Gliding through the strange space, she stopped right before me, close enough that I could see the faint freckles dusting her cheekbones, and the slight furrow in her brow as she looked at me. The fire cast its glow across her face, and in that light she looked neither spectral nor divine – only entirely real.

“Eleonora?” I said her name almost without meaning to, as if onlyto test my own voice in this space, and to see if she would answer to it.

“Yes,” she said, gently. “I am your mother.”

The word hung between us, until everything else faded and all I could hear was my own heart, beating like a drum. For a moment I could only stand, as if the ground beneath me had given way.

“Where are we?” My voice trembled, though there was no air to carry it—only the subtle pulse of magic woven into the cinders around us.

Eleonora leaned closer, her figure etched in that golden light, and when she spoke the sound seemed to rise out of the fire itself.

“This is the in-between of flame and fading,” she said, each word pouring out like molten metal. “We’re in the fire’s memory – the spark of every life it ever touched gathers here. It’s the magic we once held in our hands, now fixed and watchful, marking what we were, what we lost, and what endures.”

Around us, the shimmer of Sisters flickered—those who carried the fire and shaped it, and those who were offered to it and turned to ash. They lingered here in this forge of memory—neither fully alive nor gone, but witnesses to everything the flame became. There was something desperately sad about it – their souls forever bound here – and at the same time, there was something comforting in knowing the fire that made you would always hold you close.

I paused a moment as my eyes drifted, searching around us, as a haunting question formed at the edges of my mouth, then finally escaped. “Is Mowgara here then?”

The space between us seemed to contract, the plain of cracked stone humming as if anticipating the answer. Eleonora’s eyes softened, the glow in her hair dimming just enough to reveal sorrow etched into her pale brow.

“No,” she said, her soft voice a hush in the roar. “Her fire was tainted – poisoned by her own handwith slaughter and corruption. That stain can’t survive here. She’s out beyond the fire’s reach now, left to wander where its light won’t go.” A pause. “I suspect that was what she wanted all along – to be free of this place, to whatever end.”

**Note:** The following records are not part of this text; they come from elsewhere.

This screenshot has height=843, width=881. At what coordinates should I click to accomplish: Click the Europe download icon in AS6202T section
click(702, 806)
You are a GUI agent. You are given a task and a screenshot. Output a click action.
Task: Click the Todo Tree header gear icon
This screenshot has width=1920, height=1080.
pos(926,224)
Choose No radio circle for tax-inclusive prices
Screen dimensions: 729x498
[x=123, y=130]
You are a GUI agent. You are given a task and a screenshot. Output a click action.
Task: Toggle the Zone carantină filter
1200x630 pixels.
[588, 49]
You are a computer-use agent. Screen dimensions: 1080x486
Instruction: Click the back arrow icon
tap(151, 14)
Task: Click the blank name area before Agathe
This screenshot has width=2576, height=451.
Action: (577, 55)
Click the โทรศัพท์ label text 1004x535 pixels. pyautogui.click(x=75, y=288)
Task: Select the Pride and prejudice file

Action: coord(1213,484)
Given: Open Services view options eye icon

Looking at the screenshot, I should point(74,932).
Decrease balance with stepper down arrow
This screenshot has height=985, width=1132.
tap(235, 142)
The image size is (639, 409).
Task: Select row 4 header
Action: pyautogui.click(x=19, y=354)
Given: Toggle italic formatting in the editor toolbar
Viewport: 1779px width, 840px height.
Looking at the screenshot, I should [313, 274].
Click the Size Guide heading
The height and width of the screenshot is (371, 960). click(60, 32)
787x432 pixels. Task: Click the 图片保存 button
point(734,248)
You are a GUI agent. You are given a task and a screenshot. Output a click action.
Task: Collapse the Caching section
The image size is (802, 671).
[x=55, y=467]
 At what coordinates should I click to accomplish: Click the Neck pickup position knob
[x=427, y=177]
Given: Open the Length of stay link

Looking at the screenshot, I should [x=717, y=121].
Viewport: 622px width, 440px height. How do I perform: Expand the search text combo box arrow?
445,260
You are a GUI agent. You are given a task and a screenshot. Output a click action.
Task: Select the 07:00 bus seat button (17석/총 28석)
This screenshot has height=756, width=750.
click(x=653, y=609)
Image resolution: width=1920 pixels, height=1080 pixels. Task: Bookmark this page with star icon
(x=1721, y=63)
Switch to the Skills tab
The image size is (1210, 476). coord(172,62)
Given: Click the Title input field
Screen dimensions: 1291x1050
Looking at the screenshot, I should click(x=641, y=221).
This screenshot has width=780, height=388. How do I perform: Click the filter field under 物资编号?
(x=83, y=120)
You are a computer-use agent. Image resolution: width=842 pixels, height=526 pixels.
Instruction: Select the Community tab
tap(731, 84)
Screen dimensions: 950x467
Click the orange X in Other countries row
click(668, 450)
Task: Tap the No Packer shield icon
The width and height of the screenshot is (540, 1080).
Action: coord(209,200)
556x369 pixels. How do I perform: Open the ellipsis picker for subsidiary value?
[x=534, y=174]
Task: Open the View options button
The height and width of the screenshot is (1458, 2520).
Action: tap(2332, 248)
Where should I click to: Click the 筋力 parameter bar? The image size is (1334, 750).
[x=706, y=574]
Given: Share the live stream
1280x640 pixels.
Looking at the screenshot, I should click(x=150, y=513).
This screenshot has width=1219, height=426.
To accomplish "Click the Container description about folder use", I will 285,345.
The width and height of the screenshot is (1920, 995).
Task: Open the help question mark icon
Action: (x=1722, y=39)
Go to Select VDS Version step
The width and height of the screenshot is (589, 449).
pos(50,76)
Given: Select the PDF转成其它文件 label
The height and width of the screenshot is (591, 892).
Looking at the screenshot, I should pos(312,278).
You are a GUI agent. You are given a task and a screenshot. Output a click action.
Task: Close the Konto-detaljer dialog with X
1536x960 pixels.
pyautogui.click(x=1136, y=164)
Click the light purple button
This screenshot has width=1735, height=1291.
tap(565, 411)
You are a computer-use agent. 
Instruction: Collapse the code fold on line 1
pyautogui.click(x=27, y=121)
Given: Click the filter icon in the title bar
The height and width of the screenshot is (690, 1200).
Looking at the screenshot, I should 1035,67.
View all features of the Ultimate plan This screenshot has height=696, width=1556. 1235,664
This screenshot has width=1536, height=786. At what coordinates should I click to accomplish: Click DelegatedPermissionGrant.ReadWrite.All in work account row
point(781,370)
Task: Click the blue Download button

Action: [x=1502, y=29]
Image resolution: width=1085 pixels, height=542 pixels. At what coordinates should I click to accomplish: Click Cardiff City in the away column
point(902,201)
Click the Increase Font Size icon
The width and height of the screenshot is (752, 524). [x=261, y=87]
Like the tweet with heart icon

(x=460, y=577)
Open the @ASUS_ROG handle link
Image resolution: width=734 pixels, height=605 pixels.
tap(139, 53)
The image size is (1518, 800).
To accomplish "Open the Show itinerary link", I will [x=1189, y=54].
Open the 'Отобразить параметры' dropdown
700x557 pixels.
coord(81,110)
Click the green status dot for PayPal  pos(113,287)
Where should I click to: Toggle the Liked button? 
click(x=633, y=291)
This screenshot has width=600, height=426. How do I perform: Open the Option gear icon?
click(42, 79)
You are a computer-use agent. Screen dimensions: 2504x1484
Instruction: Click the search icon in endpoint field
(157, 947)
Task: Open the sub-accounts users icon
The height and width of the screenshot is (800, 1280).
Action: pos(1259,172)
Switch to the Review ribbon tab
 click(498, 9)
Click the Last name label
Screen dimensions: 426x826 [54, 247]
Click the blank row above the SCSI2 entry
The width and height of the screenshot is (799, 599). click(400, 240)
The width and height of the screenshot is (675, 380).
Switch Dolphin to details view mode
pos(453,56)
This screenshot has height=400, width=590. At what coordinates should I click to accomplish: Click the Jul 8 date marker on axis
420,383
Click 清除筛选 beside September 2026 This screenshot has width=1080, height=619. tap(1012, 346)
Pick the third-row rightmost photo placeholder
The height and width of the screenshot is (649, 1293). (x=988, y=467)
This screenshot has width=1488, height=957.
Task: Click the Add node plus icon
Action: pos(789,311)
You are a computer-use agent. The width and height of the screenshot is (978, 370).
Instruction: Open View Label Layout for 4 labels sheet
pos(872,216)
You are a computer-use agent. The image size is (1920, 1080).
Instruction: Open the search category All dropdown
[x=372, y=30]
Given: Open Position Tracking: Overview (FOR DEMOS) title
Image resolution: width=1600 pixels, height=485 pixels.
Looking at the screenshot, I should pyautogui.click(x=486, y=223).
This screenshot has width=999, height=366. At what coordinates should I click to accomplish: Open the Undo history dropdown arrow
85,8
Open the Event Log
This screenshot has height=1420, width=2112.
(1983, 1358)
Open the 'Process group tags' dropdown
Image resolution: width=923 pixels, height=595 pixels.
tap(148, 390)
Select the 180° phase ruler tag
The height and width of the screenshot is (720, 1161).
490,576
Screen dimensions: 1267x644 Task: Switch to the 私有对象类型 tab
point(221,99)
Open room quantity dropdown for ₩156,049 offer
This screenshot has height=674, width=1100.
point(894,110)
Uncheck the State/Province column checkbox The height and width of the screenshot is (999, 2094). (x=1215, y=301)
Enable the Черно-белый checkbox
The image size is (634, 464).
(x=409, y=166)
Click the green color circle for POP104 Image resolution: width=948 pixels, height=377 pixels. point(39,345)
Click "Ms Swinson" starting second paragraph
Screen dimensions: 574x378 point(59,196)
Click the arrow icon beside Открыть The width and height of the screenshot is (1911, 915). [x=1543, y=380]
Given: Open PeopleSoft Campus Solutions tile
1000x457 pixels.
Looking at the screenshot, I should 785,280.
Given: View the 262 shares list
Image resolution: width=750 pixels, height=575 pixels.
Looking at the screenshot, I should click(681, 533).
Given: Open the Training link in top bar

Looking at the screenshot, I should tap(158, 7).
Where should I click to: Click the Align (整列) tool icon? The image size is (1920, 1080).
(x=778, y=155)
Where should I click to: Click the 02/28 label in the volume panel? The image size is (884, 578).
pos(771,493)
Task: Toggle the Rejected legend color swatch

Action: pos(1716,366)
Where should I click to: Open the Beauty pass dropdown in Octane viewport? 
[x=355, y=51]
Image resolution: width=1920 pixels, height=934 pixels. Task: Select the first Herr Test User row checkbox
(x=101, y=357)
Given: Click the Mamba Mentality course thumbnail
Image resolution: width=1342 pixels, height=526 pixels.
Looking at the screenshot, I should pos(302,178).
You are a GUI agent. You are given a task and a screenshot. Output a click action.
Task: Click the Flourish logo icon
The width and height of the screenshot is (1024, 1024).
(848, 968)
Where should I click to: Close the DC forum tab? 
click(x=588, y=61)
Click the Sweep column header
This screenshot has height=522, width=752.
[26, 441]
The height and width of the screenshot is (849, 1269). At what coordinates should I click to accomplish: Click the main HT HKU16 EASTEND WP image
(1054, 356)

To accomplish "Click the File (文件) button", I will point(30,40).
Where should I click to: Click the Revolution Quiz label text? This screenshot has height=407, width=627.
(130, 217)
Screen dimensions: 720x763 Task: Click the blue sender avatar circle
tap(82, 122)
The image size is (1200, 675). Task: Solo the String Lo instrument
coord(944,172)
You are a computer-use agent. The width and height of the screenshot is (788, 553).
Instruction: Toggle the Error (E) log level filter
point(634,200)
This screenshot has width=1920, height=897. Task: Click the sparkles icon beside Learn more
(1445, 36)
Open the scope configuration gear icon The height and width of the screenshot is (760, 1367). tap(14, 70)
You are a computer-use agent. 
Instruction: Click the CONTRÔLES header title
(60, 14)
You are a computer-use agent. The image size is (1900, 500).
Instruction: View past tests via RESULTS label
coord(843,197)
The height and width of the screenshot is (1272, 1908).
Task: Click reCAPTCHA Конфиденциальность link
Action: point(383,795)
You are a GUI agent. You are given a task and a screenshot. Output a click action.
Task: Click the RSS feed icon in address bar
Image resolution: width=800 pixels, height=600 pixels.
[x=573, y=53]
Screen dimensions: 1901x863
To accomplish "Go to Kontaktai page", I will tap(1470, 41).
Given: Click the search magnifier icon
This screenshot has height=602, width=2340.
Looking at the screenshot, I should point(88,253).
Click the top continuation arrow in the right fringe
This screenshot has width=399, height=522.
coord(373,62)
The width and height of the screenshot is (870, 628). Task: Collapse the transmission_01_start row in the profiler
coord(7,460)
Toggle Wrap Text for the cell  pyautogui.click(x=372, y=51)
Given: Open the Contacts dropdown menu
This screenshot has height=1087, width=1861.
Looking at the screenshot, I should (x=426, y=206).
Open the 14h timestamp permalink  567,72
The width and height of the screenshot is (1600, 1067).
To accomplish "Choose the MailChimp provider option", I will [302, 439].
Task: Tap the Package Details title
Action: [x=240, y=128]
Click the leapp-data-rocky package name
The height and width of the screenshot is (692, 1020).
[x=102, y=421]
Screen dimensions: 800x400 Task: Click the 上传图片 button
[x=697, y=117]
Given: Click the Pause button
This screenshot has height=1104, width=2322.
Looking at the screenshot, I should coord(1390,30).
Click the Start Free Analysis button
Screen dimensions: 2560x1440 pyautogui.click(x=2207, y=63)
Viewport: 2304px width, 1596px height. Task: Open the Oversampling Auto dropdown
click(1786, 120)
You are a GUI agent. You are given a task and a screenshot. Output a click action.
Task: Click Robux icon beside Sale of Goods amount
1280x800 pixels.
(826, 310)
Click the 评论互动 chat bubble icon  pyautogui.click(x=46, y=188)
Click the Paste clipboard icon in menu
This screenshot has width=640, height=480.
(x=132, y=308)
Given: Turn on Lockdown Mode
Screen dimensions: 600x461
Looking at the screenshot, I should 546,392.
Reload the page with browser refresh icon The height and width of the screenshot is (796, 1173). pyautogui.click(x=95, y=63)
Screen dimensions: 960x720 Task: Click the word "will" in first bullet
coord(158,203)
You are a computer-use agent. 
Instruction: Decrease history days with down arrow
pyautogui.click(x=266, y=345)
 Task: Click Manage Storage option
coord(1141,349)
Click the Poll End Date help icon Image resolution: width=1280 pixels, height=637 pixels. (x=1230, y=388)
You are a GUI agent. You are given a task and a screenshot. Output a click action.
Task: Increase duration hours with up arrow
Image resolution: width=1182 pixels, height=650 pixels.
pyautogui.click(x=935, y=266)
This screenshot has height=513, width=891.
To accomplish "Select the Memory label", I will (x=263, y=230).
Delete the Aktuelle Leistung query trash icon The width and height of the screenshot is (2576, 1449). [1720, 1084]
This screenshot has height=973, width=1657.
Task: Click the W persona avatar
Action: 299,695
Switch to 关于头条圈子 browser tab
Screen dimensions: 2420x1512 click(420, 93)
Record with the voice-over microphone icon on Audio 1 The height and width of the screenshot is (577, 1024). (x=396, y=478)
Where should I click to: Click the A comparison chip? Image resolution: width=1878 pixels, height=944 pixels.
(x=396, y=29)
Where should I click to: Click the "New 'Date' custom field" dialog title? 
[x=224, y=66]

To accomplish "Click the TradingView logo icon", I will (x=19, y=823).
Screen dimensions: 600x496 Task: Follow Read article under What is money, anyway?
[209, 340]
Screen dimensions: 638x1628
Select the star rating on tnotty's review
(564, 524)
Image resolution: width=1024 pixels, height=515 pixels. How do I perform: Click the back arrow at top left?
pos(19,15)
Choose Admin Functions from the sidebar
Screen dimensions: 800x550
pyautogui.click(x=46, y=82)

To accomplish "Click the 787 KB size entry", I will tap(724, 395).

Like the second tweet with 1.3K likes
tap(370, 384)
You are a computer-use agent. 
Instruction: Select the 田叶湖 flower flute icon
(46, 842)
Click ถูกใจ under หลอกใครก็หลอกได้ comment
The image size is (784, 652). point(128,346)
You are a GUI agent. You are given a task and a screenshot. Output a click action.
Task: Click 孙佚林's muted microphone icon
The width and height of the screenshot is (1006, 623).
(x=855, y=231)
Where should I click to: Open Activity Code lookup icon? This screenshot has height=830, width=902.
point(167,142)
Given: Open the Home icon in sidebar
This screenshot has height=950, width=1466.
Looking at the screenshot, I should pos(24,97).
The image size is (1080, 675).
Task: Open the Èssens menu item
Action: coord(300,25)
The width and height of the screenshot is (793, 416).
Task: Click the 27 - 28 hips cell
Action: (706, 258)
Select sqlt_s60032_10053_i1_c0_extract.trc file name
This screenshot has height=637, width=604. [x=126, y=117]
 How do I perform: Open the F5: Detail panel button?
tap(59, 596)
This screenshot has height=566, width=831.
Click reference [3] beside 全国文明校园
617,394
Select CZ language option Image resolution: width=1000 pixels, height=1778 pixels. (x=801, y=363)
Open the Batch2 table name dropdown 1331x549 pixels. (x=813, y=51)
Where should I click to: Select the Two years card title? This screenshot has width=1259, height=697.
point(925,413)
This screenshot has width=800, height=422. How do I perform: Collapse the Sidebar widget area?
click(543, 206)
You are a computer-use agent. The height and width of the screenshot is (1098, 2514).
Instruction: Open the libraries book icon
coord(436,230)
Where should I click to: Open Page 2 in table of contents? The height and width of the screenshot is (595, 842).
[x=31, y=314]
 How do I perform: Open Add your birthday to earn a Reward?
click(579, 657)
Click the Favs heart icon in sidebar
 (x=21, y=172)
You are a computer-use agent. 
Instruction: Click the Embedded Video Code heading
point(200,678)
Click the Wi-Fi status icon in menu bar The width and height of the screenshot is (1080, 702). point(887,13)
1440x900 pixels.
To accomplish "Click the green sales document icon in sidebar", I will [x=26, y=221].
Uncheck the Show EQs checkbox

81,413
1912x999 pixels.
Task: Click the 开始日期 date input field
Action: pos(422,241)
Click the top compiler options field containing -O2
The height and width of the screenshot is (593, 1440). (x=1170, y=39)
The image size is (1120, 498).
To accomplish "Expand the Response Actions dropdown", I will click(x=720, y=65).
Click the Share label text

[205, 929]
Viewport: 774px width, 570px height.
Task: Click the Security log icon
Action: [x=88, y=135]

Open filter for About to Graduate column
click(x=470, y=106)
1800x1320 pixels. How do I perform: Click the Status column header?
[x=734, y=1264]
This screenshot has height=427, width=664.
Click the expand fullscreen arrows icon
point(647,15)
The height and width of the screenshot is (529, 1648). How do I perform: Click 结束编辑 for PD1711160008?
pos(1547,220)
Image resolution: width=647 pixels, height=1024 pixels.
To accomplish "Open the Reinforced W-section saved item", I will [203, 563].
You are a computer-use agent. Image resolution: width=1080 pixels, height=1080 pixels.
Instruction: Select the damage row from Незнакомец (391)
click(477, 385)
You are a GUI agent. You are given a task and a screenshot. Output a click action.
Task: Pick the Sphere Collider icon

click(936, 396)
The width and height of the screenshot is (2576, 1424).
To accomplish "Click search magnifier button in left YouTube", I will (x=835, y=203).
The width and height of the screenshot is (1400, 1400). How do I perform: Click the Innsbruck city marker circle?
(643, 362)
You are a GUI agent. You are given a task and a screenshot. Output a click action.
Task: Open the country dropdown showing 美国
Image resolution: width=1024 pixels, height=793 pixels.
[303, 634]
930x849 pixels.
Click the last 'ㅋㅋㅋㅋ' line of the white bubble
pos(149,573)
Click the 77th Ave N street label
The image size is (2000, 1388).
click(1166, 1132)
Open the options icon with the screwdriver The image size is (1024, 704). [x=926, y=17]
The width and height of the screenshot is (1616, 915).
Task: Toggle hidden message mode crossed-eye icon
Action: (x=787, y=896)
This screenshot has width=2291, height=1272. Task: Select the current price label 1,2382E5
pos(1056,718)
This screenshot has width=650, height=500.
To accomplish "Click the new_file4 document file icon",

“So… does this mean that I’m dead?” I asked, voice catching on the words.

“No.” Eleonora said, gently, but as she saw my shoulders relax a little at the reassurance, she continued, “Not yet, anyway. It’s a little more complicated than that.”

“Isn’t it bloody always,” I sighed, running my hand over my face, and suddenly realising that I even though the space around us was vast and shapeless, I was not. I was flesh and blood and so was Eleonora. As if recognising the look of realisation on my face, she laid a steady hand on my arm, but it failed to loosen the invisible noose that held me by a thread.

A subtle shift at the edge of my vision pulled my attention back to the Sisters standing around and behind her. The five who’d fallen by Mowgara’s hand were stepping forward, their outlines sharpening against the glow until I could see the tight set of their brows and the quiet resolve in their eyes clearly. They formed a loose arc around Eleonora and me, closing in just enough for their presence to press gently against us.